ENTRIES SUPPLIED START
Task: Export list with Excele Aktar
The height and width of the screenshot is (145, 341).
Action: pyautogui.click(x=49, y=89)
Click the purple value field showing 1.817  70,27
ENTRIES SUPPLIED END
ENTRIES SUPPLIED START
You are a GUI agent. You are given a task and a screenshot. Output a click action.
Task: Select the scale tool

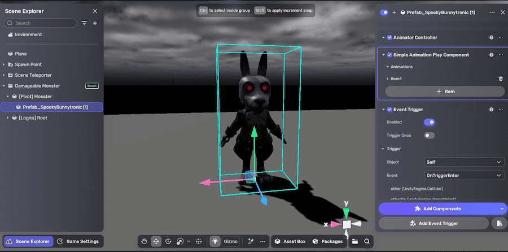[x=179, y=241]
ENTRIES SUPPLIED END
AIM OF THE EXERCISE —
Above are the entries. Output exactly the lines beginning with the line that has "Task: Export list with Excele Aktar" and ending with the line that has "Click the purple".

TASK RESULT —
Task: Export list with Excele Aktar
The height and width of the screenshot is (145, 341).
Action: pyautogui.click(x=49, y=89)
Click the purple value field showing 1.817  70,27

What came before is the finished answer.